§ Aim of the exercise
With nothing added or dropped, copy the data that follows exactly.
━━━━━━━━━━━━━━━━
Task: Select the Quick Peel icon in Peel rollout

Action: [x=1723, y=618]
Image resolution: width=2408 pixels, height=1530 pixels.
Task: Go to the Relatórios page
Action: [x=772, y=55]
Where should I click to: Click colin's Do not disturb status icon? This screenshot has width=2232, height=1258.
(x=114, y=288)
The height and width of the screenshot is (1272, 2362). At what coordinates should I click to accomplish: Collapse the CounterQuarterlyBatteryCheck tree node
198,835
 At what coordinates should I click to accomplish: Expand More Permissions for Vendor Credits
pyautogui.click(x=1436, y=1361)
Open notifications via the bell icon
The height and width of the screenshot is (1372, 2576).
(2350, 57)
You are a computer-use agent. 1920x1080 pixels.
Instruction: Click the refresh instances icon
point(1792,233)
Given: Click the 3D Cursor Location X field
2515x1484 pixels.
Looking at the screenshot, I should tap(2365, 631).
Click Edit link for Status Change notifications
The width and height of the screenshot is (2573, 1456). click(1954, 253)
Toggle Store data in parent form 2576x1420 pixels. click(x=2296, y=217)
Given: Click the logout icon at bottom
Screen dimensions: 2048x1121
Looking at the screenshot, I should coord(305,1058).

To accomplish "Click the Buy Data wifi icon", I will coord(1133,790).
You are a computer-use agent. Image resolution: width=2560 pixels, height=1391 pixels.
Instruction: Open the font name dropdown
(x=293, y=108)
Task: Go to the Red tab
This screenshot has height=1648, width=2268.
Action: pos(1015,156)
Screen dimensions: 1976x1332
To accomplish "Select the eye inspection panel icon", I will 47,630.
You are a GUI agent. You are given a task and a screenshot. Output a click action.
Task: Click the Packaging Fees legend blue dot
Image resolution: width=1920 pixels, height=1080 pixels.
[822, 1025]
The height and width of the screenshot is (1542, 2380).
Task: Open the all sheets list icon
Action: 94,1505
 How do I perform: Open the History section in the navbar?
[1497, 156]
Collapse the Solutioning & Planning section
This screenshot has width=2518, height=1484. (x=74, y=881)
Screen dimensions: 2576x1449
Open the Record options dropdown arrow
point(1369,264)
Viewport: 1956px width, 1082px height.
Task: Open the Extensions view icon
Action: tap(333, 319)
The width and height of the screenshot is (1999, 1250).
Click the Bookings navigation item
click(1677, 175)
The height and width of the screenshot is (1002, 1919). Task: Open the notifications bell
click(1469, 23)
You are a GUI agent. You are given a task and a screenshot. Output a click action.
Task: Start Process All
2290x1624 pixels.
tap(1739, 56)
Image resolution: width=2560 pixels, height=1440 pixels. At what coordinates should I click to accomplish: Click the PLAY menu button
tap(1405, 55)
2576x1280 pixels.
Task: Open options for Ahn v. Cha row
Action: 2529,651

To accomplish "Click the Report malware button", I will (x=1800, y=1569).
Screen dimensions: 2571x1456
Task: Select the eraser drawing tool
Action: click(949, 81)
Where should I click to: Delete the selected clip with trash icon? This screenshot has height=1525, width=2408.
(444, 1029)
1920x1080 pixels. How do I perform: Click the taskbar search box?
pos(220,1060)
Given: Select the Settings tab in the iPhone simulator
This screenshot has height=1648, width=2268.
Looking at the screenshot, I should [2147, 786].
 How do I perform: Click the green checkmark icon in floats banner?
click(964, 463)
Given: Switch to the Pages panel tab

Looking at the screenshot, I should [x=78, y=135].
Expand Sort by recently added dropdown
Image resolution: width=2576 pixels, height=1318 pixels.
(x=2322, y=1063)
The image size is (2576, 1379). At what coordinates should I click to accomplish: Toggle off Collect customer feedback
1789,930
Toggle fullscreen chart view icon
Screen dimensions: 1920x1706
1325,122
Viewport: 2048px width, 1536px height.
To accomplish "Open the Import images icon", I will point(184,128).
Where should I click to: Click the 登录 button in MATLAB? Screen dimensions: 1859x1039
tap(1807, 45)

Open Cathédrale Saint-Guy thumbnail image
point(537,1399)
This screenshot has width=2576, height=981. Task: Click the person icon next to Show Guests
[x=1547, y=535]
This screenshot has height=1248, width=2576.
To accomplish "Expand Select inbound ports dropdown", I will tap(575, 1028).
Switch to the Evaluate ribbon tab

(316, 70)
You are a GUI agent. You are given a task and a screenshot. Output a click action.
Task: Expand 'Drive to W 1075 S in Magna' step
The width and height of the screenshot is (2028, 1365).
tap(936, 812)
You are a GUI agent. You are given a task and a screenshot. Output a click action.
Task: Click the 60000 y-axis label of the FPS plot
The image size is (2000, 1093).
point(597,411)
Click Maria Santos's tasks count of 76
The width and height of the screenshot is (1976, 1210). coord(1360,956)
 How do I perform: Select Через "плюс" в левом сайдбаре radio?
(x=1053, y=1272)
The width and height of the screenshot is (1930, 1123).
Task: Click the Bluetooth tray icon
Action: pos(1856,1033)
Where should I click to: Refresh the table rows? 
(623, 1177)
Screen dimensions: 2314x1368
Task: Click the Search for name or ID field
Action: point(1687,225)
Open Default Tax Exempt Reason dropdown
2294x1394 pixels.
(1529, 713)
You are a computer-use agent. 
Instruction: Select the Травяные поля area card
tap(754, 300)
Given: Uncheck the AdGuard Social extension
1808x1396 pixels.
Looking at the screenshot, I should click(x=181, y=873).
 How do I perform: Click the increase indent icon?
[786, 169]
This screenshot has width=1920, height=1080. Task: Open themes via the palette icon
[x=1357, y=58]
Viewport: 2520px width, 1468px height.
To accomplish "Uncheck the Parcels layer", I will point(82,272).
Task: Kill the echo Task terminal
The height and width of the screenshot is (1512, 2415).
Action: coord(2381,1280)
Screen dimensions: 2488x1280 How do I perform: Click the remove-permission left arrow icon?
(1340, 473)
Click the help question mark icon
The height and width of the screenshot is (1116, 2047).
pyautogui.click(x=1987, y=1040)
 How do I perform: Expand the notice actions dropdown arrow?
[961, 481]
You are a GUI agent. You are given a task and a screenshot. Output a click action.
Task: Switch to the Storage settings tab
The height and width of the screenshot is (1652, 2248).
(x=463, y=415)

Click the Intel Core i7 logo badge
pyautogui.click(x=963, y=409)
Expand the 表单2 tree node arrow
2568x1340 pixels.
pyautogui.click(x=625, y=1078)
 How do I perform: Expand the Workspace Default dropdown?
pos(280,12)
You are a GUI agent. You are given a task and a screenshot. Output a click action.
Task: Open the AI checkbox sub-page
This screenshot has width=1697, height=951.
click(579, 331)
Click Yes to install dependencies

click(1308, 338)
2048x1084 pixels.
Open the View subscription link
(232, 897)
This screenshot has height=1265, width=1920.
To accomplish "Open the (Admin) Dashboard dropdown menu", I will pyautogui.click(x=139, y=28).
━━━━━━━━━━━━━━━━
§ Expected output
Task: Select the Quick Peel icon in Peel rollout

Action: [x=1723, y=618]
Image resolution: width=2408 pixels, height=1530 pixels.
Task: Go to the Relatórios page
Action: [x=772, y=55]
Where should I click to: Click colin's Do not disturb status icon? This screenshot has width=2232, height=1258.
(x=114, y=288)
The height and width of the screenshot is (1272, 2362). At what coordinates should I click to accomplish: Collapse the CounterQuarterlyBatteryCheck tree node
198,835
 At what coordinates should I click to accomplish: Expand More Permissions for Vendor Credits
pyautogui.click(x=1436, y=1361)
Open notifications via the bell icon
The height and width of the screenshot is (1372, 2576).
(2350, 57)
You are a computer-use agent. 1920x1080 pixels.
Instruction: Click the refresh instances icon
point(1792,233)
Given: Click the 3D Cursor Location X field
2515x1484 pixels.
Looking at the screenshot, I should tap(2365, 631).
Click Edit link for Status Change notifications
The width and height of the screenshot is (2573, 1456). click(1954, 253)
Toggle Store data in parent form 2576x1420 pixels. click(x=2296, y=217)
Given: Click the logout icon at bottom
Screen dimensions: 2048x1121
Looking at the screenshot, I should coord(305,1058).

To accomplish "Click the Buy Data wifi icon", I will coord(1133,790).
You are a computer-use agent. Image resolution: width=2560 pixels, height=1391 pixels.
Instruction: Open the font name dropdown
(x=293, y=108)
Task: Go to the Red tab
This screenshot has height=1648, width=2268.
Action: pos(1015,156)
Screen dimensions: 1976x1332
To accomplish "Select the eye inspection panel icon", I will 47,630.
You are a GUI agent. You are given a task and a screenshot. Output a click action.
Task: Click the Packaging Fees legend blue dot
Image resolution: width=1920 pixels, height=1080 pixels.
[822, 1025]
The height and width of the screenshot is (1542, 2380).
Task: Open the all sheets list icon
Action: 94,1505
 How do I perform: Open the History section in the navbar?
[1497, 156]
Collapse the Solutioning & Planning section
This screenshot has width=2518, height=1484. (x=74, y=881)
Screen dimensions: 2576x1449
Open the Record options dropdown arrow
point(1369,264)
Viewport: 1956px width, 1082px height.
Task: Open the Extensions view icon
Action: tap(333, 319)
The width and height of the screenshot is (1999, 1250).
Click the Bookings navigation item
click(1677, 175)
The height and width of the screenshot is (1002, 1919). Task: Open the notifications bell
click(1469, 23)
You are a GUI agent. You are given a task and a screenshot. Output a click action.
Task: Start Process All
2290x1624 pixels.
tap(1739, 56)
Image resolution: width=2560 pixels, height=1440 pixels. At what coordinates should I click to accomplish: Click the PLAY menu button
tap(1405, 55)
2576x1280 pixels.
Task: Open options for Ahn v. Cha row
Action: 2529,651

To accomplish "Click the Report malware button", I will (x=1800, y=1569).
Screen dimensions: 2571x1456
Task: Select the eraser drawing tool
Action: click(949, 81)
Where should I click to: Delete the selected clip with trash icon? This screenshot has height=1525, width=2408.
(444, 1029)
1920x1080 pixels. How do I perform: Click the taskbar search box?
pos(220,1060)
Given: Select the Settings tab in the iPhone simulator
This screenshot has height=1648, width=2268.
Looking at the screenshot, I should [2147, 786].
 How do I perform: Click the green checkmark icon in floats banner?
click(964, 463)
Given: Switch to the Pages panel tab

Looking at the screenshot, I should [x=78, y=135].
Expand Sort by recently added dropdown
Image resolution: width=2576 pixels, height=1318 pixels.
(x=2322, y=1063)
The image size is (2576, 1379). At what coordinates should I click to accomplish: Toggle off Collect customer feedback
1789,930
Toggle fullscreen chart view icon
Screen dimensions: 1920x1706
1325,122
Viewport: 2048px width, 1536px height.
To accomplish "Open the Import images icon", I will point(184,128).
Where should I click to: Click the 登录 button in MATLAB? Screen dimensions: 1859x1039
tap(1807, 45)

Open Cathédrale Saint-Guy thumbnail image
point(537,1399)
This screenshot has width=2576, height=981. Task: Click the person icon next to Show Guests
[x=1547, y=535]
This screenshot has height=1248, width=2576.
To accomplish "Expand Select inbound ports dropdown", I will tap(575, 1028).
Switch to the Evaluate ribbon tab

(316, 70)
You are a GUI agent. You are given a task and a screenshot. Output a click action.
Task: Expand 'Drive to W 1075 S in Magna' step
The width and height of the screenshot is (2028, 1365).
tap(936, 812)
You are a GUI agent. You are given a task and a screenshot. Output a click action.
Task: Click the 60000 y-axis label of the FPS plot
The image size is (2000, 1093).
point(597,411)
Click Maria Santos's tasks count of 76
The width and height of the screenshot is (1976, 1210). coord(1360,956)
 How do I perform: Select Через "плюс" в левом сайдбаре radio?
(x=1053, y=1272)
The width and height of the screenshot is (1930, 1123).
Task: Click the Bluetooth tray icon
Action: pos(1856,1033)
Where should I click to: Refresh the table rows? 
(623, 1177)
Screen dimensions: 2314x1368
Task: Click the Search for name or ID field
Action: point(1687,225)
Open Default Tax Exempt Reason dropdown
2294x1394 pixels.
(1529, 713)
You are a computer-use agent. 
Instruction: Select the Травяные поля area card
tap(754, 300)
Given: Uncheck the AdGuard Social extension
1808x1396 pixels.
Looking at the screenshot, I should click(x=181, y=873).
 How do I perform: Click the increase indent icon?
[786, 169]
This screenshot has width=1920, height=1080. Task: Open themes via the palette icon
[x=1357, y=58]
Viewport: 2520px width, 1468px height.
To accomplish "Uncheck the Parcels layer", I will point(82,272).
Task: Kill the echo Task terminal
The height and width of the screenshot is (1512, 2415).
Action: coord(2381,1280)
Screen dimensions: 2488x1280 How do I perform: Click the remove-permission left arrow icon?
(1340, 473)
Click the help question mark icon
The height and width of the screenshot is (1116, 2047).
pyautogui.click(x=1987, y=1040)
 How do I perform: Expand the notice actions dropdown arrow?
[961, 481]
You are a GUI agent. You are given a task and a screenshot. Output a click action.
Task: Switch to the Storage settings tab
The height and width of the screenshot is (1652, 2248).
(x=463, y=415)

Click the Intel Core i7 logo badge
pyautogui.click(x=963, y=409)
Expand the 表单2 tree node arrow
2568x1340 pixels.
pyautogui.click(x=625, y=1078)
 How do I perform: Expand the Workspace Default dropdown?
pos(280,12)
You are a GUI agent. You are given a task and a screenshot. Output a click action.
Task: Open the AI checkbox sub-page
This screenshot has width=1697, height=951.
click(579, 331)
Click Yes to install dependencies

click(1308, 338)
2048x1084 pixels.
Open the View subscription link
(232, 897)
This screenshot has height=1265, width=1920.
To accomplish "Open the (Admin) Dashboard dropdown menu", I will pyautogui.click(x=139, y=28).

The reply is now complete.